Stored entries
════

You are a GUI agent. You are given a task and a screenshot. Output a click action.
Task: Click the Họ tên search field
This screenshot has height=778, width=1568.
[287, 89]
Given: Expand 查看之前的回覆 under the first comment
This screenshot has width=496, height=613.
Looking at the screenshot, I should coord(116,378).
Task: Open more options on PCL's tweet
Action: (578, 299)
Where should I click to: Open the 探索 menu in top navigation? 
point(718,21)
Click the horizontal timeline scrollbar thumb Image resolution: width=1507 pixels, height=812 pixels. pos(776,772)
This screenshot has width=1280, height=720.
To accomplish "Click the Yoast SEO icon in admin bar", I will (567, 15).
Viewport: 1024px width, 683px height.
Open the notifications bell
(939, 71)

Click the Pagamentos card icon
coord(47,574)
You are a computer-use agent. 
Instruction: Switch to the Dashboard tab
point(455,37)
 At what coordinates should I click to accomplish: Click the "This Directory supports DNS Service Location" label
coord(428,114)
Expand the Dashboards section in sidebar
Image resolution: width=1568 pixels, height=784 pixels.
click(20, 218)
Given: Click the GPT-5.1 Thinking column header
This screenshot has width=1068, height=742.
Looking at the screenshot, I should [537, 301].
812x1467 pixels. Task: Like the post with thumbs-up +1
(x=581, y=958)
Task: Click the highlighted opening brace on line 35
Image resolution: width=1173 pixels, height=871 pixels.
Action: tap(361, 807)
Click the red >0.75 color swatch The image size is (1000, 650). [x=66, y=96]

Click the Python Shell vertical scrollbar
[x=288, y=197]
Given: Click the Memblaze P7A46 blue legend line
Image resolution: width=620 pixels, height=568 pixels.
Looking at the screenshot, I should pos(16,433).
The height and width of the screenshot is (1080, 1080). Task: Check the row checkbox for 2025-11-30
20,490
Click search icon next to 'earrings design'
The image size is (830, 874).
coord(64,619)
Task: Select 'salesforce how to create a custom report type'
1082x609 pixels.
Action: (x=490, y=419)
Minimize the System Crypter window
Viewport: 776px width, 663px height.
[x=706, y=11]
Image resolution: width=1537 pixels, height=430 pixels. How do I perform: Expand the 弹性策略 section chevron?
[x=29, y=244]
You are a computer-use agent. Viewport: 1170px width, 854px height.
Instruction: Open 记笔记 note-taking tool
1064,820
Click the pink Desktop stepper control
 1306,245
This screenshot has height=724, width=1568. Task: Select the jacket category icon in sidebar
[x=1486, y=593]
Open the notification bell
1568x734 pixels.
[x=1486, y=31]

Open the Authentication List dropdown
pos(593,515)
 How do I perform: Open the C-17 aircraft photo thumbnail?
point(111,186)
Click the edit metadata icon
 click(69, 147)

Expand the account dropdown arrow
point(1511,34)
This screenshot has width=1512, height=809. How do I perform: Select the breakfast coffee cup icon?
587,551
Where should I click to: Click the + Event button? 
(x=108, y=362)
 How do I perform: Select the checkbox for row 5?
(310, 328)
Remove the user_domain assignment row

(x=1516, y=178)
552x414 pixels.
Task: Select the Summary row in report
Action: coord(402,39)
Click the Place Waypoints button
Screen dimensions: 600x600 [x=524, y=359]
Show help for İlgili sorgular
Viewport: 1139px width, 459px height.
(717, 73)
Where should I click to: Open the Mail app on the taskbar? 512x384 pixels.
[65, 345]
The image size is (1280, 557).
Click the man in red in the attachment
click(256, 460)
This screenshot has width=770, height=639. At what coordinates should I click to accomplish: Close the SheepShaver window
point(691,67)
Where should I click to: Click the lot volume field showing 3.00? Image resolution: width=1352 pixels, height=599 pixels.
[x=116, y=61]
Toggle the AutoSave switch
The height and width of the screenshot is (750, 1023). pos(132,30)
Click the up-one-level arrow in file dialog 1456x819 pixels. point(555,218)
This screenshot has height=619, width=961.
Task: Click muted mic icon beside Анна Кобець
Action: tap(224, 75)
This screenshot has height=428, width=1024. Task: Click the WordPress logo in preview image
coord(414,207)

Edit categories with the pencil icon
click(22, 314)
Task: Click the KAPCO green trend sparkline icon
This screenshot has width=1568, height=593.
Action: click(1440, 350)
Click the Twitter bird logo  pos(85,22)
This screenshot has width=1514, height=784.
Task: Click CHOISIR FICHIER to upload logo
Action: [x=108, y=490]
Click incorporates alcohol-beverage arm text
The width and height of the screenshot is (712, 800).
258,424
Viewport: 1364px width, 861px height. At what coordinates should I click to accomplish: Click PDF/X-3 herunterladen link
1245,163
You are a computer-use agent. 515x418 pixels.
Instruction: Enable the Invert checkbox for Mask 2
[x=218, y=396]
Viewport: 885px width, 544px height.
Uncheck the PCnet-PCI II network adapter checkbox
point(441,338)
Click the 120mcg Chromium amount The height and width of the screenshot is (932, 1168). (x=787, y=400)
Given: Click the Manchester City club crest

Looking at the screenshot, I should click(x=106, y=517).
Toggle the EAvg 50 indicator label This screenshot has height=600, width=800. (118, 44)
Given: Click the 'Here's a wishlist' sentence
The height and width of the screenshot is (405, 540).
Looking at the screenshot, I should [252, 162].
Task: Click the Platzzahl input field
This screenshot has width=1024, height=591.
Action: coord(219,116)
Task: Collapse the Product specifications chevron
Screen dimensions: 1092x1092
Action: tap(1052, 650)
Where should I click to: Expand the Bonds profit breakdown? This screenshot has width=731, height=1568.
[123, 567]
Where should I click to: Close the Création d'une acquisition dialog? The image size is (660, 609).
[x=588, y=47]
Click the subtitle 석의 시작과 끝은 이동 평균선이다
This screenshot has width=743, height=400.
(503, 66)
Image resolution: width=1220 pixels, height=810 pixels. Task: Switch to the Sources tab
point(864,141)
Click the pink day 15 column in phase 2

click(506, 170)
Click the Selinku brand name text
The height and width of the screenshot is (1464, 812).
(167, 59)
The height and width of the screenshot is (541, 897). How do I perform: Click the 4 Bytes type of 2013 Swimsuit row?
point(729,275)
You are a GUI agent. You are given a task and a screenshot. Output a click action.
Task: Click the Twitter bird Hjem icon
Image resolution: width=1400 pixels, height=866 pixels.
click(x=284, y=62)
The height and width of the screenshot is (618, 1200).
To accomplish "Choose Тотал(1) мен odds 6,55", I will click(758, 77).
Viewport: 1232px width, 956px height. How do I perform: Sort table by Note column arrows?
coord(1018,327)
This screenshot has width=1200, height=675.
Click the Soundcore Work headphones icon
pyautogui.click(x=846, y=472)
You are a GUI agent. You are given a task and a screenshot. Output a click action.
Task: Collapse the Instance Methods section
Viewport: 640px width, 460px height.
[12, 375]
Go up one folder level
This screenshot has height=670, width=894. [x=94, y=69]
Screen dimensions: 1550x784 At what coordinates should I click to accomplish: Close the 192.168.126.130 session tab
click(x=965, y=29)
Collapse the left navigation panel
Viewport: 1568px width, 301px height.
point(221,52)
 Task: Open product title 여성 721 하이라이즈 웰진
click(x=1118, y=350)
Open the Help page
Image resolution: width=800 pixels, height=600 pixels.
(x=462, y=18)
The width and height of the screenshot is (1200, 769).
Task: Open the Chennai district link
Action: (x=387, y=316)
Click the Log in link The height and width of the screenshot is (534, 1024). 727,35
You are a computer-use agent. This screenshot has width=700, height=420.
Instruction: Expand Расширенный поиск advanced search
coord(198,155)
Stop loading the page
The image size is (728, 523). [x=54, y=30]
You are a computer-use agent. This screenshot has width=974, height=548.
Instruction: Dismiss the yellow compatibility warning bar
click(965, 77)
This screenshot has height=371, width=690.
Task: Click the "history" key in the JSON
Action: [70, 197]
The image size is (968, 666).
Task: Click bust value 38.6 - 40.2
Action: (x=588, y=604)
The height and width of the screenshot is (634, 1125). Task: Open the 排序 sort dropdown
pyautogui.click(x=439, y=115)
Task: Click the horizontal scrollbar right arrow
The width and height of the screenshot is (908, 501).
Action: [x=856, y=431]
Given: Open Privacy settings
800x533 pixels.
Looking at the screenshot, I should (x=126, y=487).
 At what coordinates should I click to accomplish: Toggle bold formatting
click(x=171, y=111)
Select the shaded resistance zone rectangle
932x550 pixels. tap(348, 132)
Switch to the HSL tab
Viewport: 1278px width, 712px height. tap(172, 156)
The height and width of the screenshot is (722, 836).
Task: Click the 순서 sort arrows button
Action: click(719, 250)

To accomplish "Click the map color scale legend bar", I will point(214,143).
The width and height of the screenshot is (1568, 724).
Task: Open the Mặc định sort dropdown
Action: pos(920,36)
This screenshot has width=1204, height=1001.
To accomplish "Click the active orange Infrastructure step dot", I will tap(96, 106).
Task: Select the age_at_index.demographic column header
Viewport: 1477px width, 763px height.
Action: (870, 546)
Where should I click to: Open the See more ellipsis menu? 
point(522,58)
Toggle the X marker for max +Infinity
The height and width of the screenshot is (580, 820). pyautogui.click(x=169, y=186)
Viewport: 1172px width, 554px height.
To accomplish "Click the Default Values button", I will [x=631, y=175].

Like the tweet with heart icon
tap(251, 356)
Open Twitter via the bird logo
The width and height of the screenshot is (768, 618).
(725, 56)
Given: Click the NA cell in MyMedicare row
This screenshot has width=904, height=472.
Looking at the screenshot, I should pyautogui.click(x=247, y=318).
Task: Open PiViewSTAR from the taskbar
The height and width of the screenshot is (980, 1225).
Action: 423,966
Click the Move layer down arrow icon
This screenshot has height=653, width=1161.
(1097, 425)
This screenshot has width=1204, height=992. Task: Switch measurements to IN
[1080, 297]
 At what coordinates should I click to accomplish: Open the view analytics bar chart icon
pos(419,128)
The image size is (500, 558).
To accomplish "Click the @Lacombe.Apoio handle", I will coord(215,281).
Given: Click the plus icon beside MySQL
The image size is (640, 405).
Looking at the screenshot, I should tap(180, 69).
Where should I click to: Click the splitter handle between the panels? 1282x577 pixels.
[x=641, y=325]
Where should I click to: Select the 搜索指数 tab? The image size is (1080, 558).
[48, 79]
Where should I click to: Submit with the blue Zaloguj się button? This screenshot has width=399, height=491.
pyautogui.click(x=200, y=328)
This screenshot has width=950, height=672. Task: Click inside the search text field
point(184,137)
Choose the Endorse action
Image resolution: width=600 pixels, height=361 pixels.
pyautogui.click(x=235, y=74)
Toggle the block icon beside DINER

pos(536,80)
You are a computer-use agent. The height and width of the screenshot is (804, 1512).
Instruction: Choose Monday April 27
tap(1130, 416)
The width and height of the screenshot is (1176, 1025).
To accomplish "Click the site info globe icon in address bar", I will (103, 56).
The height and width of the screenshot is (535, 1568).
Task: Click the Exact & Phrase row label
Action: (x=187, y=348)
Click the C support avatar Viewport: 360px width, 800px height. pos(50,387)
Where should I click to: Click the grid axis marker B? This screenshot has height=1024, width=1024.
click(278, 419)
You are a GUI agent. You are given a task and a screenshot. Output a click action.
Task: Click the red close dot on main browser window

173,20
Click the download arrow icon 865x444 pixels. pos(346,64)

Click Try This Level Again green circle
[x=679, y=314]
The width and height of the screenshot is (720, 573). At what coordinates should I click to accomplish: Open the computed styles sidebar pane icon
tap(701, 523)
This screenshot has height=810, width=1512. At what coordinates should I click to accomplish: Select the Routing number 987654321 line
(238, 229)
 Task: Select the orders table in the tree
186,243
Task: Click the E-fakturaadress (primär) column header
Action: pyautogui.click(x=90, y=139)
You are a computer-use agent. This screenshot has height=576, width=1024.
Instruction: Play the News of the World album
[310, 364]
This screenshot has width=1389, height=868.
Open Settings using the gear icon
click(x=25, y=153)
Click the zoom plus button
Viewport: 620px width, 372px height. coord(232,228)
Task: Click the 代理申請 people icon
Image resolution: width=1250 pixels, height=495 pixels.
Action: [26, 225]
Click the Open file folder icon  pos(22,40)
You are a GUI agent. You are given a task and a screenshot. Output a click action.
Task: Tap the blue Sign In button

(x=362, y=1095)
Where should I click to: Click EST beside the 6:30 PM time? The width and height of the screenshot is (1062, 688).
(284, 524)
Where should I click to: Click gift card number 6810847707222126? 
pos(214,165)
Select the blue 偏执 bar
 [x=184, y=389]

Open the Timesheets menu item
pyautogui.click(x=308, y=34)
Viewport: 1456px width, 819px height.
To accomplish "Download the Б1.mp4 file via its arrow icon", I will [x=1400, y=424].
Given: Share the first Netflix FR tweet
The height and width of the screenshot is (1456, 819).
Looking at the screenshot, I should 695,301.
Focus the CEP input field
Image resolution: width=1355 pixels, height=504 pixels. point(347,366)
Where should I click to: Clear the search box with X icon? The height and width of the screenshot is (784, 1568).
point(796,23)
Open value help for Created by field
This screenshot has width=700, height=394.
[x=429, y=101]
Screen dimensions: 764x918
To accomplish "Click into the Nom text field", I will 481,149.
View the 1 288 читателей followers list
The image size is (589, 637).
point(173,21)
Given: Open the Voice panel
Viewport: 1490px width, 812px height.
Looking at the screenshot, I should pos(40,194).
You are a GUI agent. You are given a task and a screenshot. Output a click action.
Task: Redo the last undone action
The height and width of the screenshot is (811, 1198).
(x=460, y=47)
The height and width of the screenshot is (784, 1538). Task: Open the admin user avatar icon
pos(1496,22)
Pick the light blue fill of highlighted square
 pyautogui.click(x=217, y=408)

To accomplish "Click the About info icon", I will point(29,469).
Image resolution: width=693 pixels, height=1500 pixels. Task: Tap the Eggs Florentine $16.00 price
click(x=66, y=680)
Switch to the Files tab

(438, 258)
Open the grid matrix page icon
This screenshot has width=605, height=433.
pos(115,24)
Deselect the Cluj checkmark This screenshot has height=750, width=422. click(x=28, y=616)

════

» **AIM OF THE TASK**: What lines in the records above include the string "computer"? Copy each one.

» **TASK OUTPUT**:
You are a computer-use agent. 
You are a computer-use agent. Viewport: 1170px width, 854px height.
You are a computer-use agent. 515x418 pixels.
You are a computer-use agent. This screenshot has width=700, height=420.
You are a computer-use agent. This screenshot has width=974, height=548.
You are a computer-use agent. The height and width of the screenshot is (804, 1512).
You are a computer-use agent. This screenshot has height=576, width=1024.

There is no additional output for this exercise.